Ce n'est plus le cas désormais, avec le coup historique que vient de réaliser Canal+, avec l'aimable complicité du moustachu le plus pitoyable de
la création, Frédéric Thiriez. Grâce à l'appel d'offres saucissonné par le président de la LFP, non seulement la chaîne cryptée a pu faire des économies sans rien lâcher
d'essentiel à Orange, son seul concurrent crédible. Mais elle a aussi raflé la dernière occasion pour tous ceux - il en reste…-, dont les seuls abonnements sont dans les travées des stades, de
suivre gratuitement l'actualité du championnat de France de foot.
Le Téléfoot originel avait déjà été vidé de sa substance par la cession des droits des résumés dominicaux de la Ligue 1 à France
Télévision. L'impayable France 2 Foot était né de ce premier séisme audiovisuel, magazine qui laissera autant de souvenirs à ses rares habitués que le passage de Gallardo au Parc
des Princes aux fans du PSG - il en reste aussi… Mais aujourd'hui, c'est carrément la mort du petit cheval. Sans abonnement à Canal, sans téléphone portable sur lequel se niquer les yeux pour
suivre des résumés à deux balles, point de salut.
Cotise, cotise la Terre Promise, comme dirait ce bon vieux Bernie Bonvoisin. Pour voir en image un bout de gazon, sors les biftons
mon mignon ! Parfois, je plains les gosses d'aujourd'hui. Mais je ne suis qu'un con de réactionnaire.

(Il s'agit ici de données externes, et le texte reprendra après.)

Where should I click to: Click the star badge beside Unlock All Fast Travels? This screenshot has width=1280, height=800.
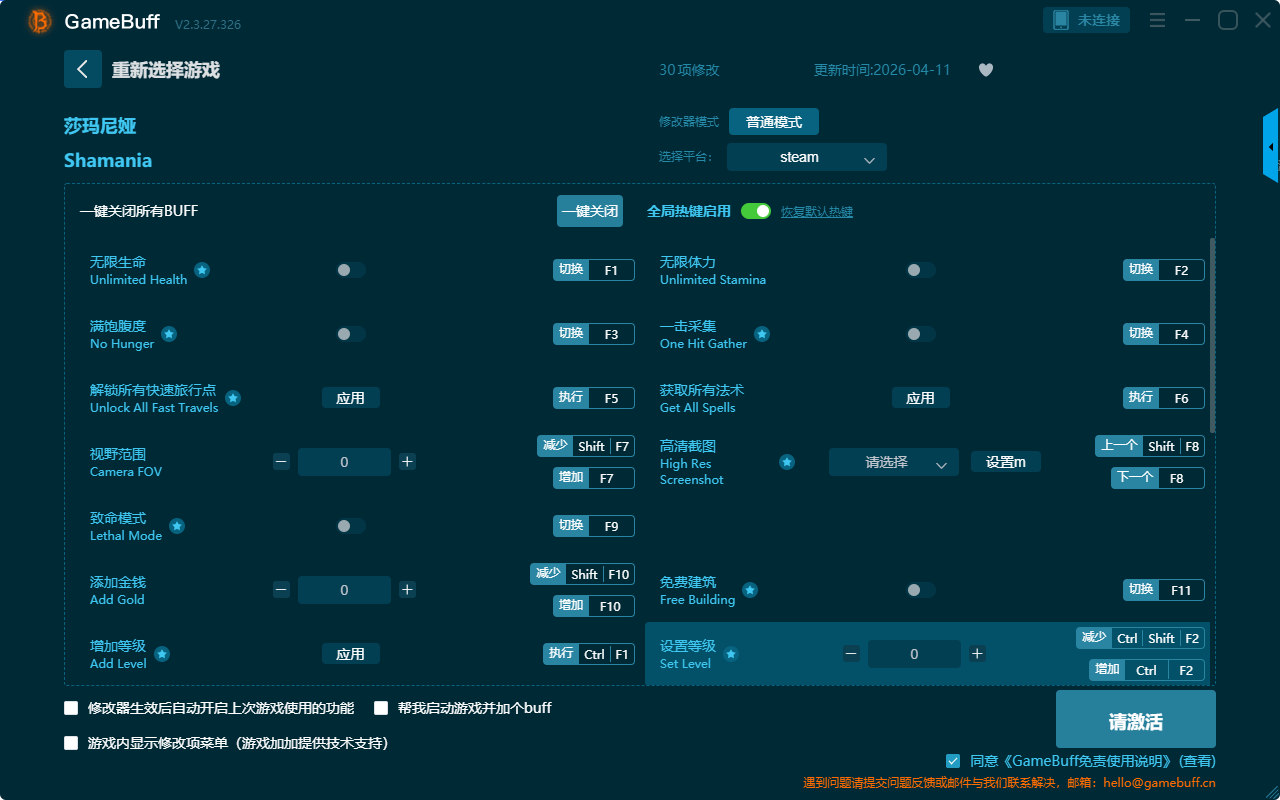(x=233, y=398)
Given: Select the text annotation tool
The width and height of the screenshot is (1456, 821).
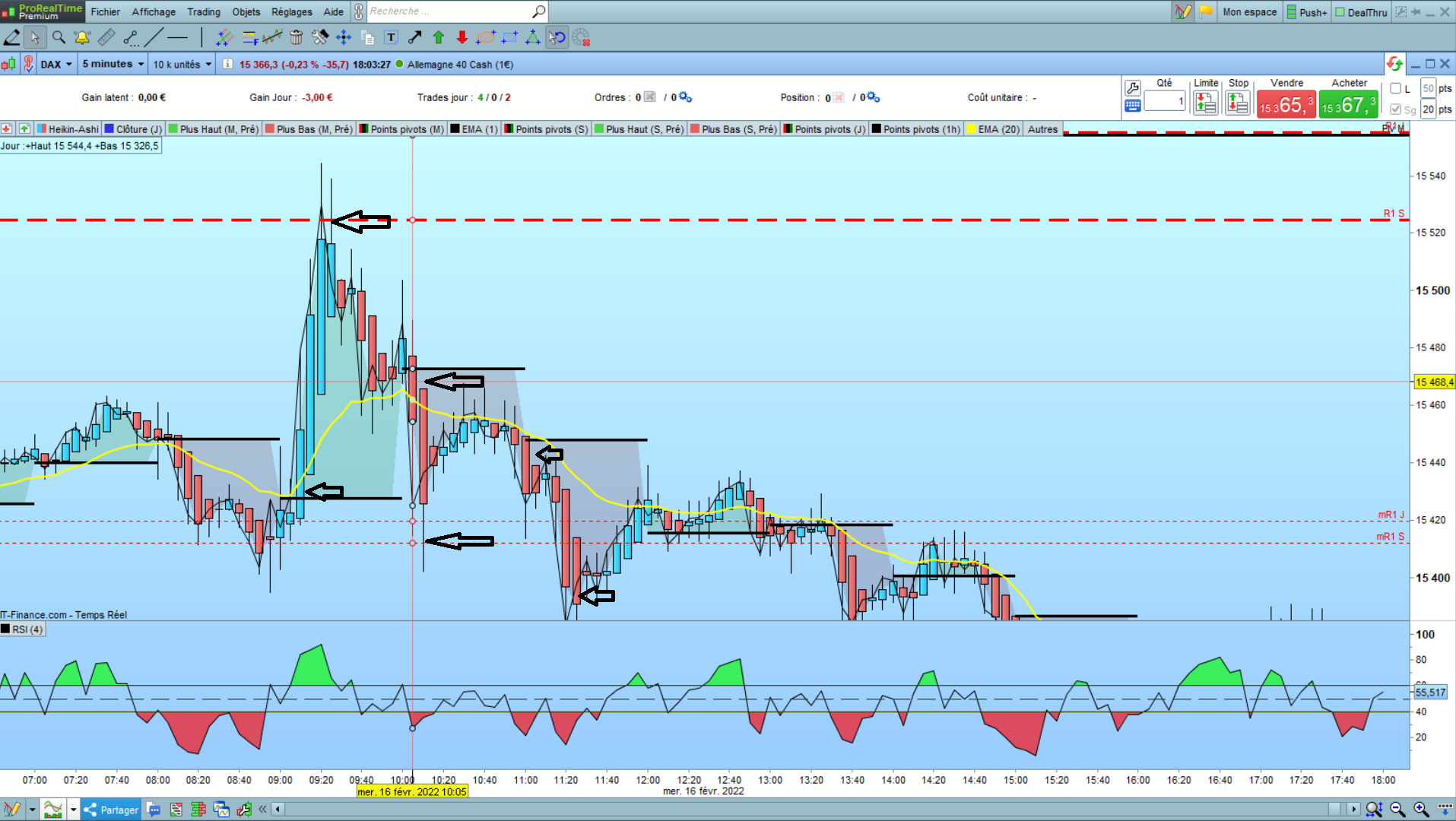Looking at the screenshot, I should tap(391, 37).
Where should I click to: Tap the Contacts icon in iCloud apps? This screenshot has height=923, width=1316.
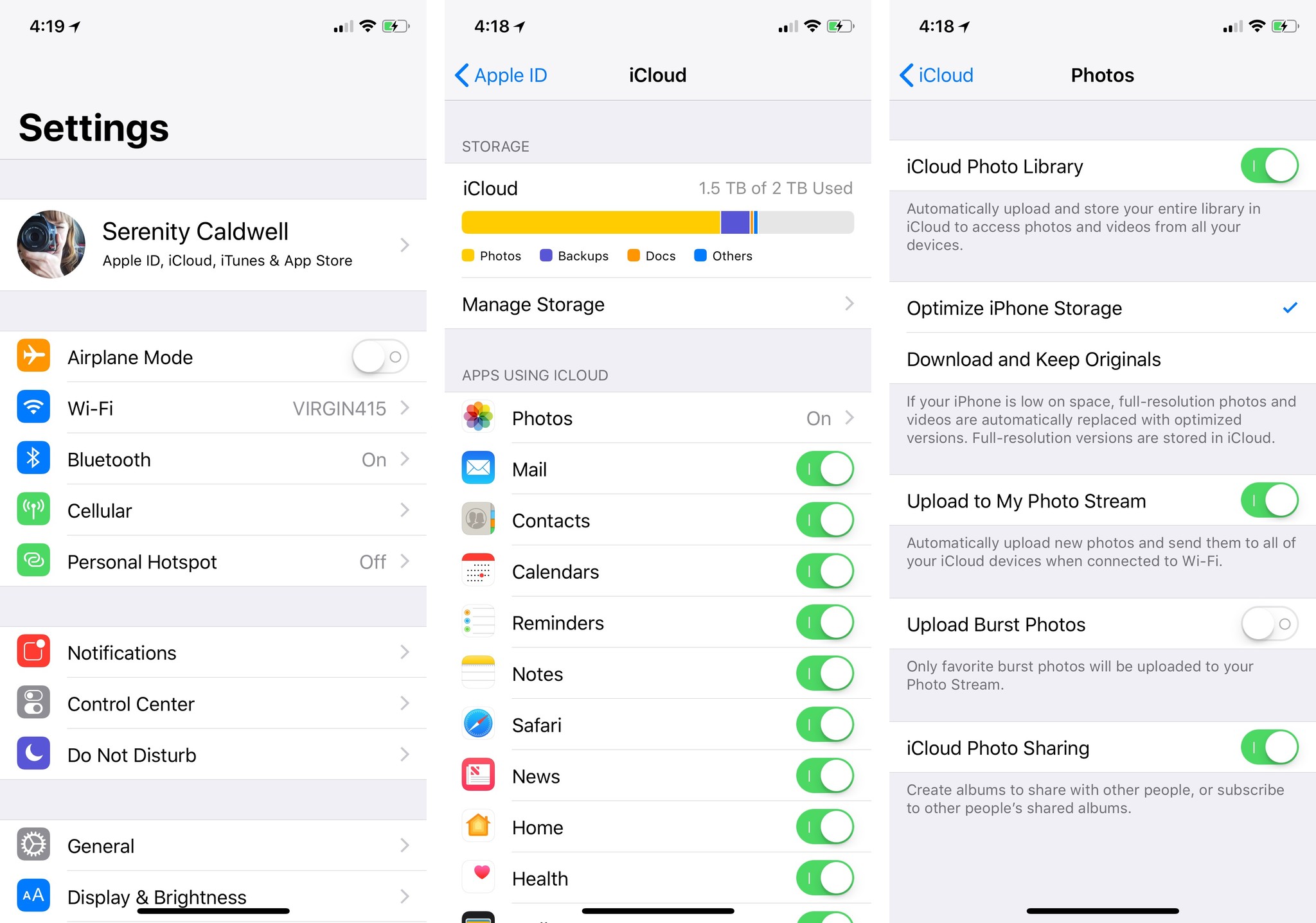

On sait bien que désormais, le clampin moyen est prêt à claquer son RMI en écran plat et
décodeur, quitte à faire bouffer tous les jours des patates et de la junk food à ses lardons. Le bonheur n'est plus dans l'assiette, mais dans le multimédia. On a ses priorités et les
joies que l'on mérite. Et puis les gamins, plus tôt ils savent que dans ce monde, tout s'achète et tout augmente, mieux ils sont armés pour entrer dans la vie. Car les euros, c'est bien connu,
sont faits uniquement pour sortir de nos poches, pas pour y retourner. Sauf à passer l'action à l'envers, comme du temps loitain des "Mais non, mais non" de Téléfoot et des cols pelles à
tartes de Pierre Cangioni.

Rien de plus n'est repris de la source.